### Aim of the exercise:
Among the lines below, how many have the string "cell" in them? Only the number is wanted.

Segment Open

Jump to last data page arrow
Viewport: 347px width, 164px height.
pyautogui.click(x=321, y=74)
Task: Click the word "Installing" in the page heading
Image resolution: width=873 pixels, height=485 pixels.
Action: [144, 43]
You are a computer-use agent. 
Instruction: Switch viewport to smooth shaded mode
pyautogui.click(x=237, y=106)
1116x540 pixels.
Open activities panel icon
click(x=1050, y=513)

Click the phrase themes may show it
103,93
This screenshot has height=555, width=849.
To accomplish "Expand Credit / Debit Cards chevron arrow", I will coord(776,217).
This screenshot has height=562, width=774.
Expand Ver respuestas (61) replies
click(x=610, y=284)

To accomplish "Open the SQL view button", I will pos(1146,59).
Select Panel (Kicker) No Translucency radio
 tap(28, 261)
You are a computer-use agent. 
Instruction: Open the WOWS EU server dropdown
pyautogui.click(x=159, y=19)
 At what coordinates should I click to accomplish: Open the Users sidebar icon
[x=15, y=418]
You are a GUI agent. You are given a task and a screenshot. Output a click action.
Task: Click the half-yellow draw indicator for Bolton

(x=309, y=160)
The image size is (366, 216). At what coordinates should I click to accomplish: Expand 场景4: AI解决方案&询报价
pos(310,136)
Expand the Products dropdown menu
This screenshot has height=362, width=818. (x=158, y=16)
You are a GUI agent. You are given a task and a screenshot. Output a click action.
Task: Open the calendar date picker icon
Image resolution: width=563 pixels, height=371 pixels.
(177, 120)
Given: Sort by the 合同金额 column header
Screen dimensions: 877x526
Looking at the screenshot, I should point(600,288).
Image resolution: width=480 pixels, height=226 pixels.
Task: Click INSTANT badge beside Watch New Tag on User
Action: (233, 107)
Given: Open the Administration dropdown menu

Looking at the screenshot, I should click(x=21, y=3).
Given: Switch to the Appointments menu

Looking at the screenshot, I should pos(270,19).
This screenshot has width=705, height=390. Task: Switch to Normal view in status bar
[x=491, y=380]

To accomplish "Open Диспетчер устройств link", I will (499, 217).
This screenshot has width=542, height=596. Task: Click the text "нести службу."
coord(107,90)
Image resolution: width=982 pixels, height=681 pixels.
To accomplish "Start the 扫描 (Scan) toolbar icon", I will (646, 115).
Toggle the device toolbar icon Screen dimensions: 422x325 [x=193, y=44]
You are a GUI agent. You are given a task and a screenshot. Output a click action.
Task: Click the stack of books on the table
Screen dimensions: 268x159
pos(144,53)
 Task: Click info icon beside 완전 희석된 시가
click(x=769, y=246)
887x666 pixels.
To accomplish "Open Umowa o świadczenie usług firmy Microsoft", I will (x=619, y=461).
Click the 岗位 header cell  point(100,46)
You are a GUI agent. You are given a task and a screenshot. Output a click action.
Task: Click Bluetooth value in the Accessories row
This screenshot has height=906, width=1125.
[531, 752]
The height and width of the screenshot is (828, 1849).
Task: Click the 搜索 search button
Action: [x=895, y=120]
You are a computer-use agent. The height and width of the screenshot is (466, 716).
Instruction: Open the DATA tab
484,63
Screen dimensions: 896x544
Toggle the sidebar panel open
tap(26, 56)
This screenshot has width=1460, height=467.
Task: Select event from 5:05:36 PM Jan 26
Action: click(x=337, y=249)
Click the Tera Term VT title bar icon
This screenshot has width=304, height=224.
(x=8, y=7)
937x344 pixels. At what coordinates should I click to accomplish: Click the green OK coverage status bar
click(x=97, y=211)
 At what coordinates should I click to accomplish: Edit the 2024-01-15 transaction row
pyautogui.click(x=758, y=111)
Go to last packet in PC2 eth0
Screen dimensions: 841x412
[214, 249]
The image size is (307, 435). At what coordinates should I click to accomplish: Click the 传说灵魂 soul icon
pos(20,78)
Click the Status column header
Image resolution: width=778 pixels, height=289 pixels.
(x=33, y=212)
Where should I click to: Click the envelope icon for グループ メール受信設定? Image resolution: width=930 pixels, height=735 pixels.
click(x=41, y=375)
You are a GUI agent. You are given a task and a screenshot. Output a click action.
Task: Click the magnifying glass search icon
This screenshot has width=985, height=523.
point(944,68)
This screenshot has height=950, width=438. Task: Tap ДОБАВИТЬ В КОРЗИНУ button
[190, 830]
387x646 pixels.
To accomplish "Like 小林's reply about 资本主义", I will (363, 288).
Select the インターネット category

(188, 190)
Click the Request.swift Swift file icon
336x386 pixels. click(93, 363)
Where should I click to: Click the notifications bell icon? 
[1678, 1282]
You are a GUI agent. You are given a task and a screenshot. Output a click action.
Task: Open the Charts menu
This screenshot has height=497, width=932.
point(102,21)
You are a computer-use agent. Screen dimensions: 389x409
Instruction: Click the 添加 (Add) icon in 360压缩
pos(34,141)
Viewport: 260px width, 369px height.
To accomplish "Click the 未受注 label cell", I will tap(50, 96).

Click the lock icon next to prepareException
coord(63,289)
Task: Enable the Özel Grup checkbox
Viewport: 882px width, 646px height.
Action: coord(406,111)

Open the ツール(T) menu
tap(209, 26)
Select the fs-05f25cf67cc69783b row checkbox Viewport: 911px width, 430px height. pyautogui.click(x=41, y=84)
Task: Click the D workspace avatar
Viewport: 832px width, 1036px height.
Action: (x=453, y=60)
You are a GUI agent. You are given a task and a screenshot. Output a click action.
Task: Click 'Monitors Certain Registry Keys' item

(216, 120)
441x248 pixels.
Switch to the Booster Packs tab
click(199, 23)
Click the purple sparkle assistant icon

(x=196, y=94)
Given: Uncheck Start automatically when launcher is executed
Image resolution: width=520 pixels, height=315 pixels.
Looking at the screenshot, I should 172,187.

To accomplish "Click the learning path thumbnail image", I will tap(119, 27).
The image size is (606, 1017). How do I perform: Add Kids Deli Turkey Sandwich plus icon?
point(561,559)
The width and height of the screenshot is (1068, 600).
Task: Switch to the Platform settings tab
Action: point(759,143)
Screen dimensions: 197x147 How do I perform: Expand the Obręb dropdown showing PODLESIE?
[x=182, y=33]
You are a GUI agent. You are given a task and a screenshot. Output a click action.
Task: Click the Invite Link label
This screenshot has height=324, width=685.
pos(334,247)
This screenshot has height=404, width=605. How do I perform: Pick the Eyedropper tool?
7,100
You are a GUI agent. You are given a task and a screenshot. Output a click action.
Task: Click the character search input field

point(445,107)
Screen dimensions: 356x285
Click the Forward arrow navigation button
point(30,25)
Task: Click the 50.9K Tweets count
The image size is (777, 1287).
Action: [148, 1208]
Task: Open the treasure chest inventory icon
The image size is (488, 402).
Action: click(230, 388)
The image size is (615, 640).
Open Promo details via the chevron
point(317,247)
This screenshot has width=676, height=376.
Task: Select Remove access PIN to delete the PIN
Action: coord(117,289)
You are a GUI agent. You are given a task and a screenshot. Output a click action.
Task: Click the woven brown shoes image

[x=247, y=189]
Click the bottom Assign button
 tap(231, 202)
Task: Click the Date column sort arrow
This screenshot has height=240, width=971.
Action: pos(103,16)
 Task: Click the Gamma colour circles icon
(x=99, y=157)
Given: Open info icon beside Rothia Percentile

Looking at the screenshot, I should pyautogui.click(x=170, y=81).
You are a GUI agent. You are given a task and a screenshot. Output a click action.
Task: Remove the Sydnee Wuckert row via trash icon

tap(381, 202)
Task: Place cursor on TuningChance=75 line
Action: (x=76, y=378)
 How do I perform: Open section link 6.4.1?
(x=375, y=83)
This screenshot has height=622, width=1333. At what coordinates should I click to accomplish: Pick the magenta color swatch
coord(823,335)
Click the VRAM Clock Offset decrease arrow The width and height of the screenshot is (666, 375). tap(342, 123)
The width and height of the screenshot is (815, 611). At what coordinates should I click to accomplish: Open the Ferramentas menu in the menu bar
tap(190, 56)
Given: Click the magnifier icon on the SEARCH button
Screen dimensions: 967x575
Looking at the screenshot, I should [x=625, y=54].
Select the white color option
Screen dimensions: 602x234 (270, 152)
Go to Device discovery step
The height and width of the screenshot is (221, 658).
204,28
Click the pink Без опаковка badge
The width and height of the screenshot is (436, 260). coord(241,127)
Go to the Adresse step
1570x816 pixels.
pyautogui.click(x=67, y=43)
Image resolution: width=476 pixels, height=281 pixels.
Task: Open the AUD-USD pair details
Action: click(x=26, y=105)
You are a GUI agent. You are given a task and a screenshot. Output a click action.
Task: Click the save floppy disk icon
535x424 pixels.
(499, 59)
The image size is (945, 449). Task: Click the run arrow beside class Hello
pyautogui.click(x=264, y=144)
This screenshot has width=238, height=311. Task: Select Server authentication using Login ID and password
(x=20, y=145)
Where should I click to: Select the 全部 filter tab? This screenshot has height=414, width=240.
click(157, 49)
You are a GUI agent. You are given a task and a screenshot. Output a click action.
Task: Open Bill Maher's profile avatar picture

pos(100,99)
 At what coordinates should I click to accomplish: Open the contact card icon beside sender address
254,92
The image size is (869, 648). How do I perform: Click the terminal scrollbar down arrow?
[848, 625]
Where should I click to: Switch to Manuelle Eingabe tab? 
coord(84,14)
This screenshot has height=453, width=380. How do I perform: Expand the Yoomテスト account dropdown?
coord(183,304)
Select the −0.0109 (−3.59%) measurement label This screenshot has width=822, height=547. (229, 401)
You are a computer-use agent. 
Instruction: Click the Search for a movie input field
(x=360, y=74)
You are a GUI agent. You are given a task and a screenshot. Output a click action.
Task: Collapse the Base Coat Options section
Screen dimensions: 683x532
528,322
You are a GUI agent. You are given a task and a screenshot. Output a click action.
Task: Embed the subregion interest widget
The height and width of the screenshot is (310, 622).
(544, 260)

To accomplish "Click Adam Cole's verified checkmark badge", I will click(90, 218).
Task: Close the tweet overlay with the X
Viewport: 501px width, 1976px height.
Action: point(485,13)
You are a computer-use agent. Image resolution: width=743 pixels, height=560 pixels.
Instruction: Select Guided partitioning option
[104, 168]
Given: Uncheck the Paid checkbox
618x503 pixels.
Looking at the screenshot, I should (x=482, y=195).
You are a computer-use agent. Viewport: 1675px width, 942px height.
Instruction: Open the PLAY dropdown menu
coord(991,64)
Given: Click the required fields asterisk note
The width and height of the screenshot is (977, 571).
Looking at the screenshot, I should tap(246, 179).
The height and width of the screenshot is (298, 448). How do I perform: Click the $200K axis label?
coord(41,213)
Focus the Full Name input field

Segment Closed

### Answer below:
2